HDD have to be bought new, as well as anything mechanical (eg fans). But for motherboards, CPU, RAM and SSD, there is great value in buying used enterprise hardware on ebay. It is generally durable hardware that spent a quiet life in a temperature controlled datacentre, server motherboards from 5 years ago are absolute aircraft carriers in term of PCIe lanes and functionalities. Used enterprise SSDs are probably more durable than a new retail SSD, plus power loss protection and better performance.
The only downside is slightly higher power consumption. But just bought a 32 core 3rd gen Xeon CPU + motherboard, 128GB RAM, it idles at 75w without disks which isn't terrible. And you can build a more powerful NAS for a third of the price of a high end Synology. Unlikely that the additional 20-30w idle power consumption will cost you more than that.
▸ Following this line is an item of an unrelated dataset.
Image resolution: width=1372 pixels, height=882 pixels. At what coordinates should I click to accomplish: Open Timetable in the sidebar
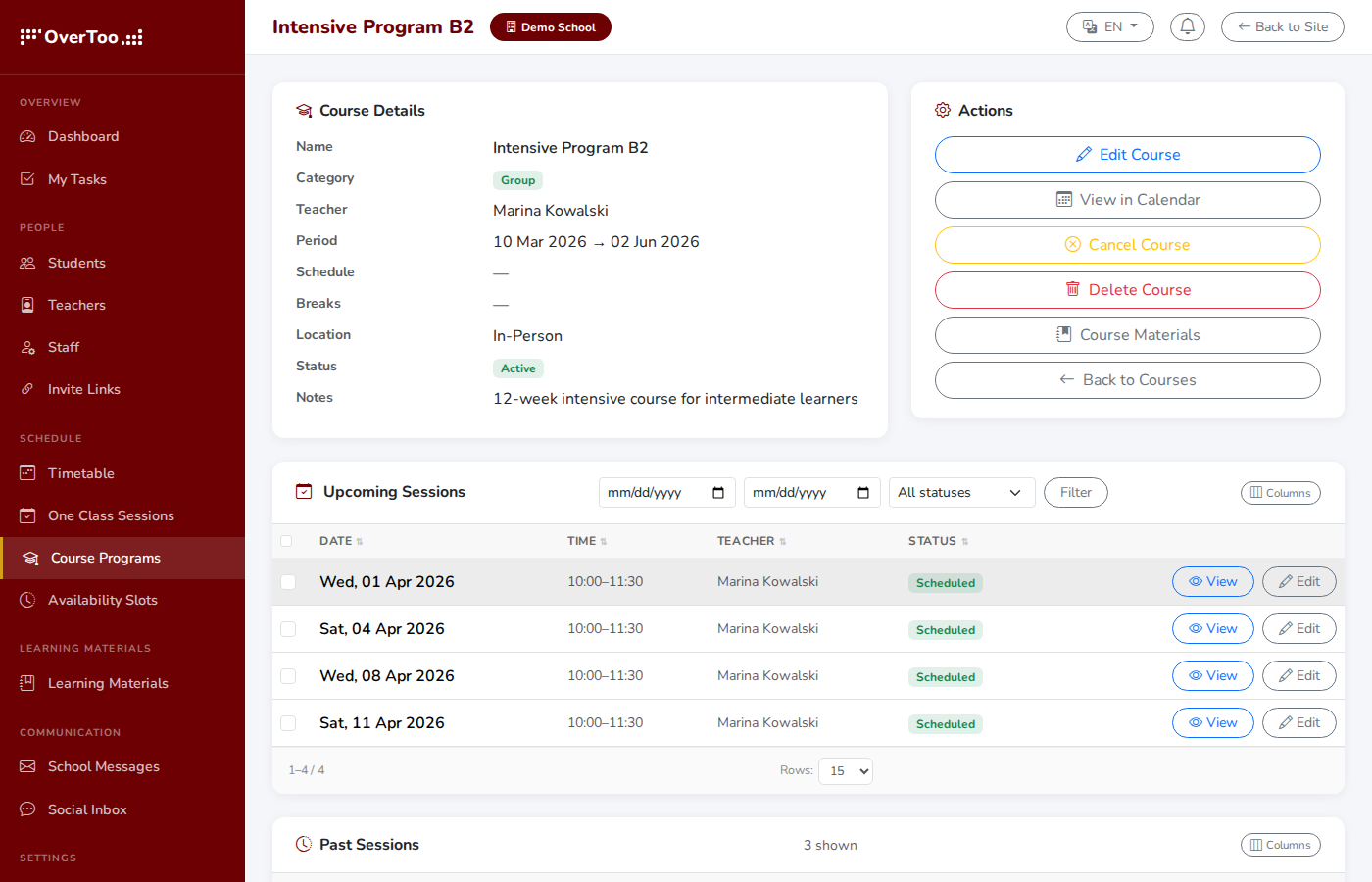click(81, 473)
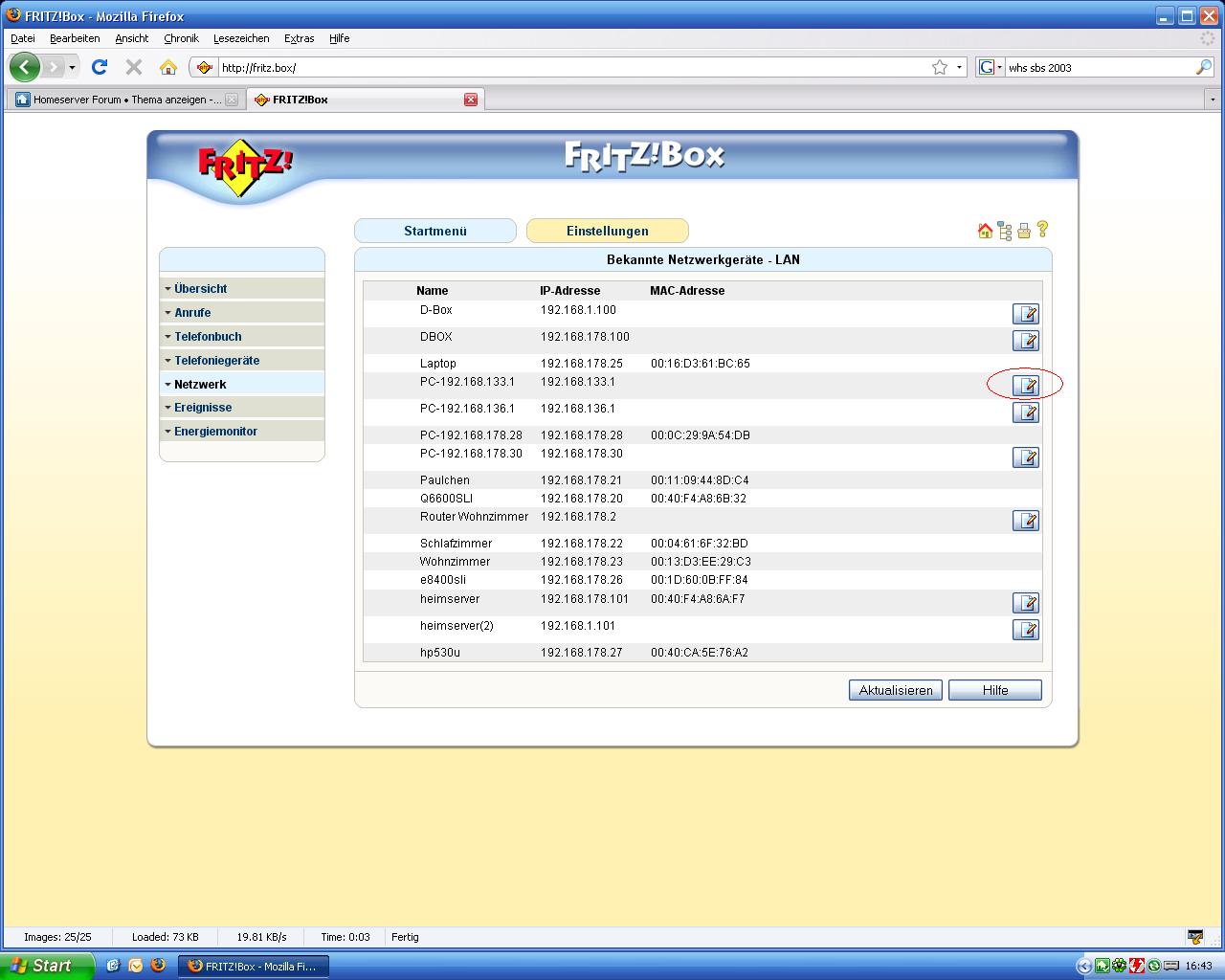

Maybe 75 W without disk is not terrible but it's not good. My unoptimized ARM servers idle at about 3 or 4 W and add another 1 or 10 W when their SSDs or HDDs are switched on.
75 W probably need active cooling. 4 W do not.
Anyway you can probably do many more things with that 75 W server.
75W idle is 650kWh a year, that's quite significant in the context of a home.
Enterprise hardware is very seldom a good idea.
The hardware has different form factors (19"), two power supplies, very loud, very power hungry.
There are so many good combinations of old and still functional hardware for consumers.
My main pc 6 years ago had a powerful cpu and idle load of 15 watts due to the combination of mainboard and amount of components i had in it (one ram block instead of 2 or so).
And often enough, if you can buy enterpsire hardware, the hardware is so outdated that a current consumer system would beat it without looking at it.
If you then need to replace something, its hard to find or its differennt like the power supply.
The datahoarder community frequently utilizes used hard drives.
That's perfectly fine, if your NAS has redundancy and you can recover from 1 - 2 disk failures, and you're buying the drives from a reputable reseller.
I wouldn't say that being new is an absolute requirement. I recently upgraded my ZFS pool from SATA to SAS HDDs. Since SAS HDDs have much better firmware for early error detection and monitoring, I decided to buy 50% refurbished. Even if I lost half of them, I would still be safe. I also have offsite backups. This setup worked really well for me, and I feel completely confident that my data is safe while not wasting unnecessary resources. Whether to use new or used equipment therefore depends on the setup.